1,339,264/(1+.08)^31*(1+.03)^31 = 411,077
but if I reduce the inflation rate the value of the account goes DOWN instead of UP. what have I screwed up?
 
Upvote 0
The answer I got for
1,339,264/(1+.08)^31*(1+.03)^31

was 308892

If inflation rate was .02 the figure reduces to
227683

At 1% it reduces to
167760

and at no inflation figure is
123332

This figure is simply the present value if a constant 8% interest rate over 31 years where the Future Value is 1339264.


Pedro
 
Upvote 0
I believe bhpeter's question is: How come, according to the formula provided, the value of money does not vary inversely with the rate of inflation? In other words, he expects the value of his money to INCREASE as inflation DECREASES

Gene, "The Mortgage Man", Klein
 
Upvote 0
Inflation rate reducing makes it easier to save money. You are effectively earning more interest because your money isn't degenerating at the same time. The easier it is to invest, the less you have to put in now to have 3 million later.

Does this makes sense?

It is just the opposite if you were looking at the future value of present cash. In this case 100 now could earn you 150, 5 years from now, but if there wasn't any inflation that would be a higher number.

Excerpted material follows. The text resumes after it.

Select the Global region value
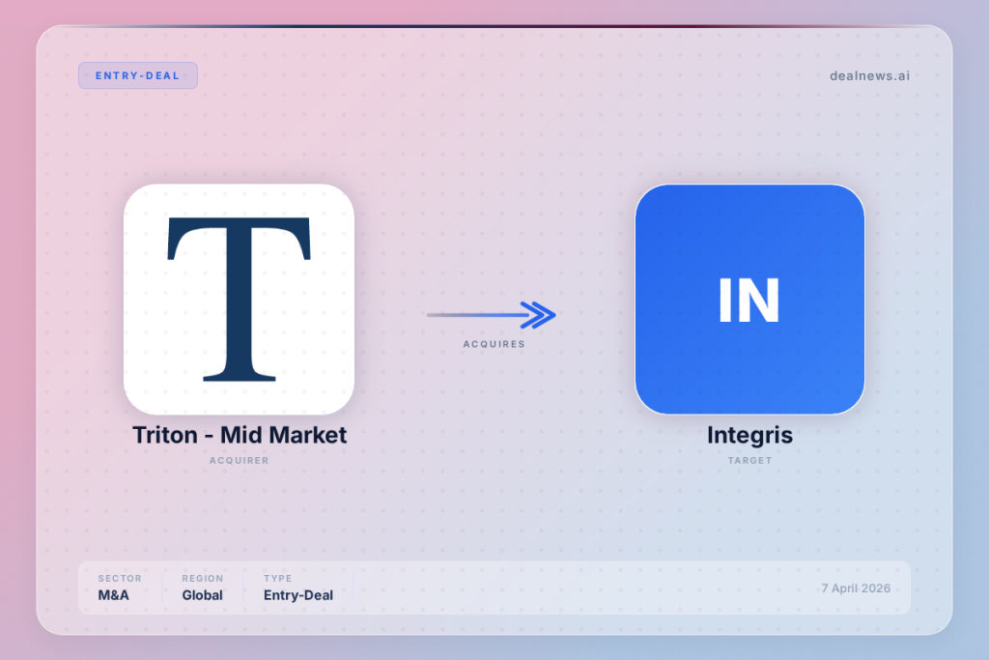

Keep in mind when you start "considering" inflation, you start talking about real dollars in each year instead of "nominal dollars". (nominal dollars being a 1 dollar bill, real dollars being the number of hotdogs you can purchase or the quality of the house you can afford with that money).

I would love to answer any and all of the questions you have so please keep shooting them out, or let me know if you want me to clarify anything.